◆ Exercise requirements ◆
Since pictures are not part of the copy, please output only the lines from the one with "חדשות (1072, 19)" through the end of the data below, exactly as written.
--------
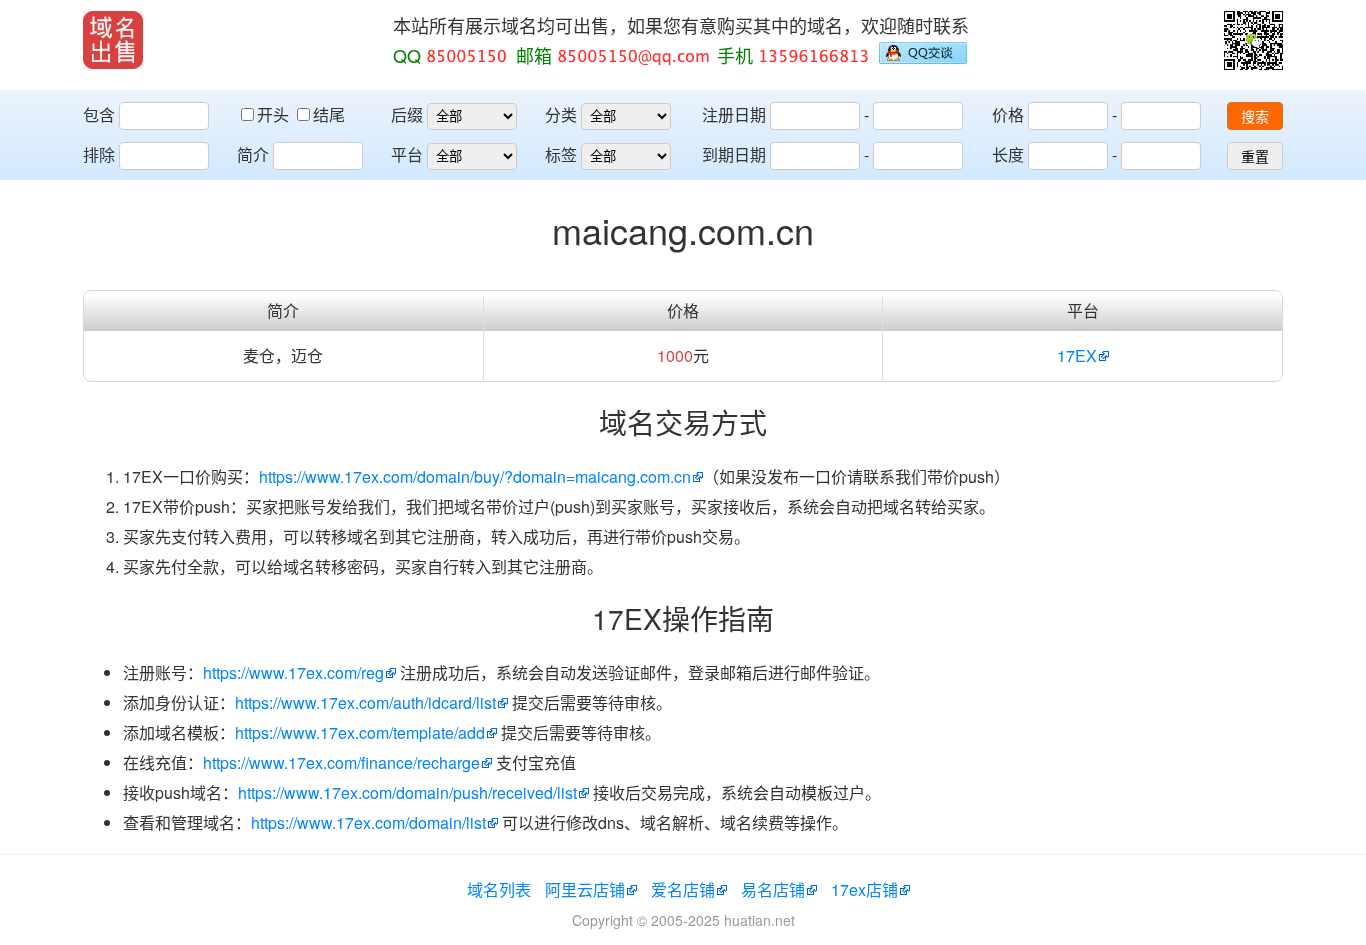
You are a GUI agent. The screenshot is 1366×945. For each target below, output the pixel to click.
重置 (1255, 157)
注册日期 (734, 114)
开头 (275, 114)
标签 (561, 154)
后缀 (407, 114)
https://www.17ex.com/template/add (360, 732)
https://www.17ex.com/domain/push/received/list (407, 792)
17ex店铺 (864, 889)
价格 (1008, 114)
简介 (253, 154)
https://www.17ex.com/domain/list (368, 822)
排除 (99, 154)
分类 (561, 114)
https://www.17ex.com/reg (293, 672)
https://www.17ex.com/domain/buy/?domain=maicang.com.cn (475, 476)
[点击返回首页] (113, 40)
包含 (99, 114)
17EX (1077, 355)
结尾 (329, 114)
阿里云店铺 (585, 889)
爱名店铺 (683, 889)
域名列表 (499, 889)
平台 (407, 154)
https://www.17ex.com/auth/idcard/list (365, 702)
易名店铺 (773, 889)
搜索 (1255, 117)
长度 (1008, 154)
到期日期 (734, 154)
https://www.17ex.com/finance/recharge (341, 762)
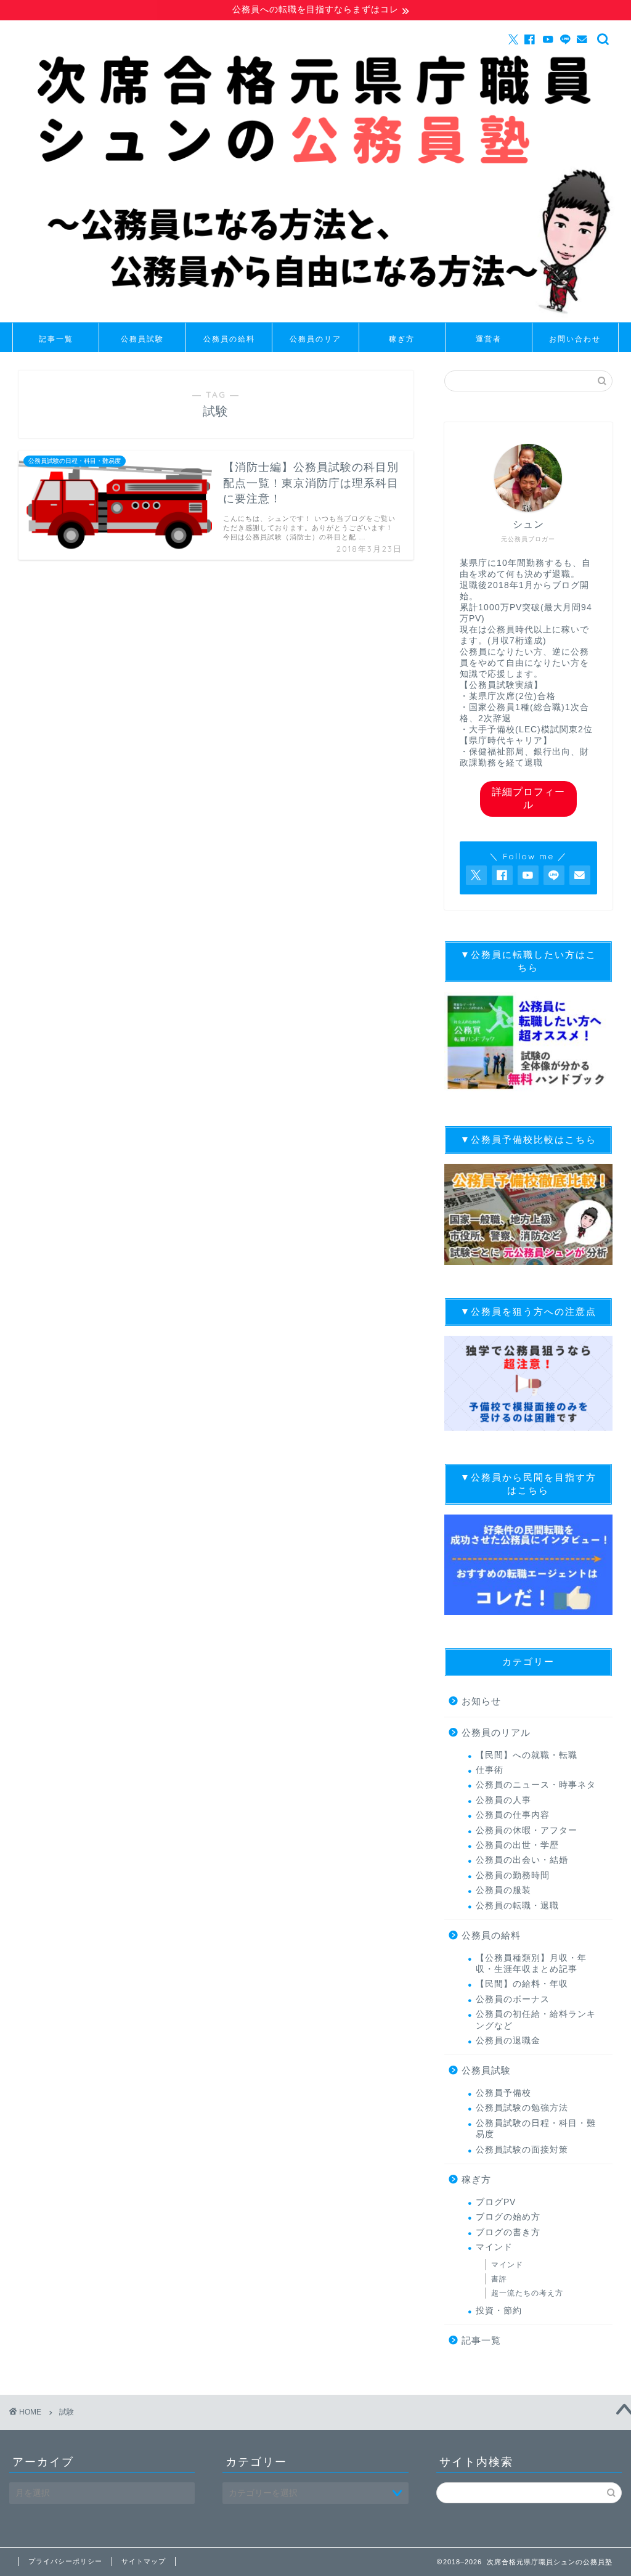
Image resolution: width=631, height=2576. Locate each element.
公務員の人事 (503, 1800)
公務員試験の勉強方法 (522, 2107)
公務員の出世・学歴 (517, 1845)
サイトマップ (143, 2561)
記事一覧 (56, 338)
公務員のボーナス (513, 1999)
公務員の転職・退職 (517, 1905)
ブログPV (496, 2202)
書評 (499, 2279)
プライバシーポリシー (65, 2561)
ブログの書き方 (508, 2232)
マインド (494, 2247)
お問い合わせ (575, 338)
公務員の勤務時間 (513, 1875)
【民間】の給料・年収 (522, 1984)
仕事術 (489, 1770)
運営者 (489, 338)
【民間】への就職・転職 (526, 1755)
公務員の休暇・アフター (526, 1830)
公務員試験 (142, 338)
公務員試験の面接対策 (522, 2149)
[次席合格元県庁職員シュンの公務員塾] (315, 319)
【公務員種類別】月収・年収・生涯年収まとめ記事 (531, 1963)
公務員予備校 (503, 2093)
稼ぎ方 (402, 338)
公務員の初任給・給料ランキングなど (536, 2020)
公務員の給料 (229, 338)
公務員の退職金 (508, 2040)
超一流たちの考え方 (527, 2293)
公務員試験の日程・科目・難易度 (536, 2129)
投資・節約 (499, 2310)
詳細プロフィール (528, 798)
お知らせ (481, 1701)
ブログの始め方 (508, 2217)
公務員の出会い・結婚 (522, 1860)
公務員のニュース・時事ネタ (536, 1784)
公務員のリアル (315, 343)
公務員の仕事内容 (513, 1815)
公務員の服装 (503, 1890)
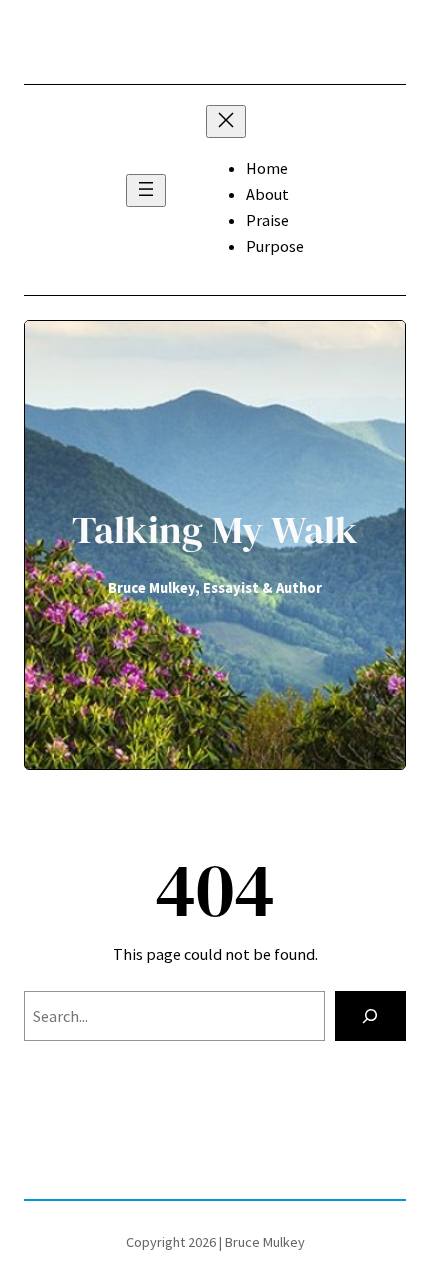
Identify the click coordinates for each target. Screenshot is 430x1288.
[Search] (370, 1016)
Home (267, 168)
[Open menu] (146, 190)
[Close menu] (226, 121)
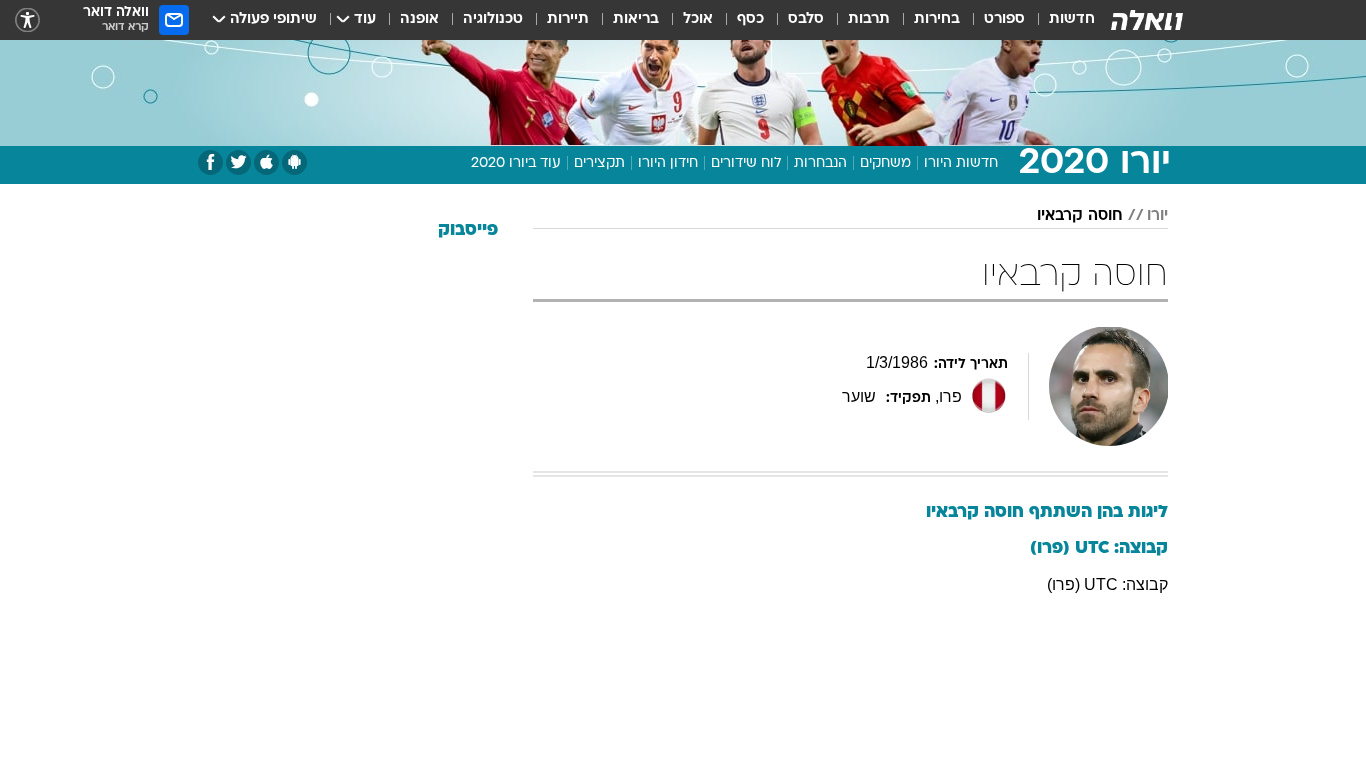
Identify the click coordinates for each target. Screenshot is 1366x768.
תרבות (869, 19)
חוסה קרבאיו (1080, 216)
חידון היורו (668, 163)
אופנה (419, 19)
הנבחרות (820, 163)
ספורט (1004, 19)
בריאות (636, 19)
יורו (1157, 216)
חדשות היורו (961, 163)
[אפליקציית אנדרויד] (294, 162)
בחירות (937, 19)
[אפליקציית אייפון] (266, 162)
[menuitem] (1060, 20)
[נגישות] (27, 20)
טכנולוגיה (493, 19)
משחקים (885, 163)
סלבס (806, 19)
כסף (750, 19)
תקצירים (599, 163)
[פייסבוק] (210, 162)
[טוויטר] (238, 162)
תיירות (568, 19)
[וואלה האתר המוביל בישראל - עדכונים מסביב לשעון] (1147, 20)
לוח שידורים (746, 163)
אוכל (698, 19)
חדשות (1072, 19)
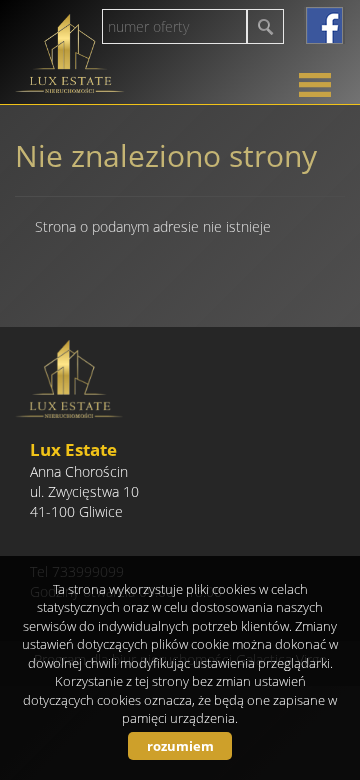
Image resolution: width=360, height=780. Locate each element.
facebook (324, 25)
--------
◆ Result for this task ◆
חדשות (1072, 19)
Image resolution: width=360, height=780. Locate each element.
facebook (324, 25)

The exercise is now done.